Dalam perayaan tahun ini, Imlek disuguhi dengan suasana Indonesia yang penuh dengan intrik politik, yang berpotensi memecah belah persatuan dan kesatuan bangsa. Tentu saja situasi ini, lanjut Willy, tidak baik untuk kemajuan bangsa yang memang berlatarbelakang Kebhinekaan. ” Jika terus seperti ini, tentu ini tidak akan baik bagi psikologis kebangsaan pada jiwa masyarakat,” katanya.
Hal senada juga disampaikan Suster Margaretha dari Gereja Katolik Jombang. Dalam penuturannya, jasa Gus Dur bagi demokrasi Indonesia sangatlah besar. Kelompok yang selama ini tertindas mendapat pembelaan Gus Dur. “Jasa Gus Dur kepada kami sangatlah besar. Kami yang pada orde baru sempat tertindas. Sehingga saya berharap saat ini tidak akan terulang lagi kedepan,” pintanya.

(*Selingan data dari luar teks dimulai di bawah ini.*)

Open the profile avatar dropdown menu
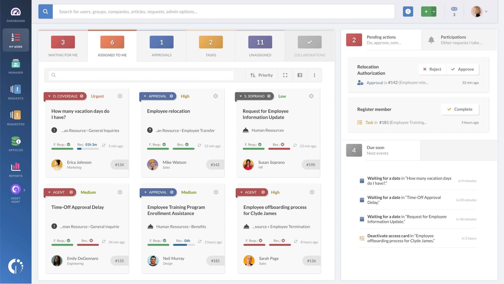The height and width of the screenshot is (284, 504). (x=479, y=11)
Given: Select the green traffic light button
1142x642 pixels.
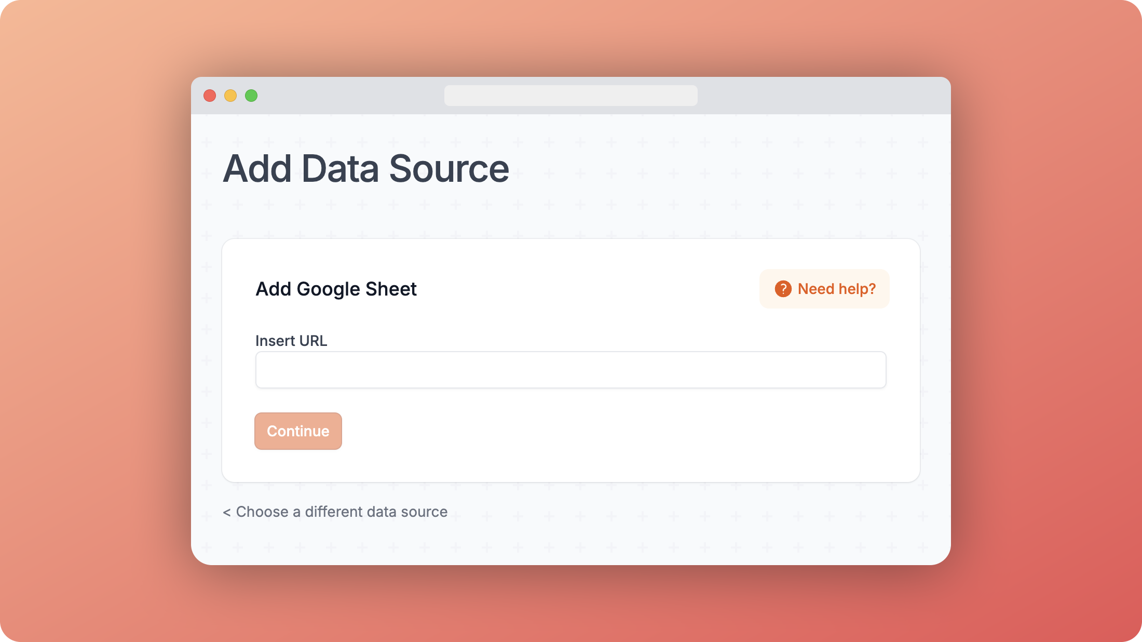Looking at the screenshot, I should tap(251, 96).
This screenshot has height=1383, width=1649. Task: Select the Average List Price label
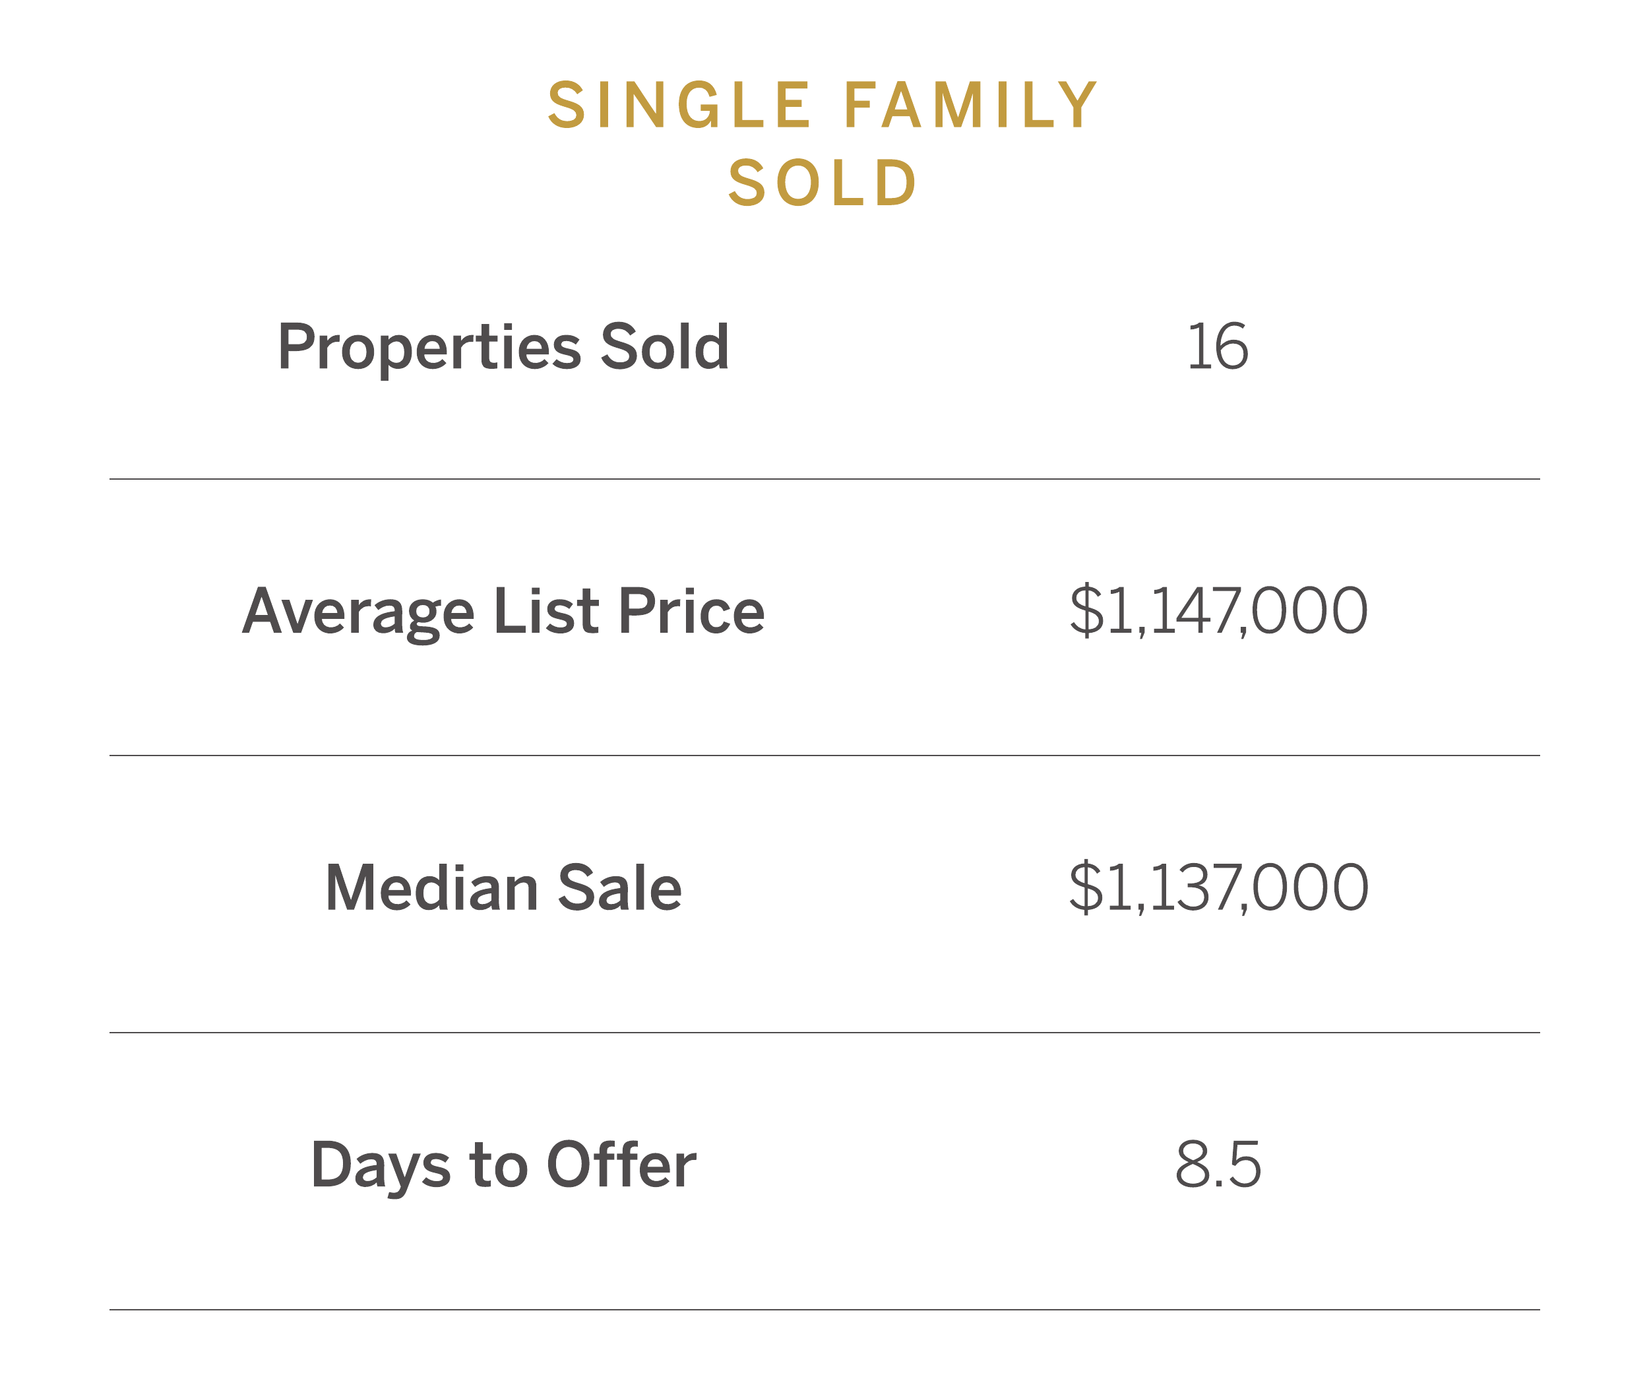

Sekedar informasi, perayakan Imlek bagi kalangan Tionghoa dihadiri 6 pemeluk agama di Kota Santri yang berada di kediaman KH Abduraahman Wahid, Mantan Presiden RI di Jalan Juanda Jombang.
Acara tersebut sengaja digelar, agar publik mengetahui pentingnya menjaga keragaman yang ada. Sebab bagaimanapun, sejarah peradaban Indonesia tidak bisa dilepaskan dari kontribusi etnis Tionghoa.
“Dalam acara ini kita hanya mengingatkan. Bahwa keragaman etnis adalah bagian dari penghormatan kepada Kebhinekaan yang ada di Indonesia. Sehingga, hal itu tidak perlu lagi di perdebatkan,” terang Aan Anshori, penggerak Jaringan GusDurian asal Jombang ini. (aan)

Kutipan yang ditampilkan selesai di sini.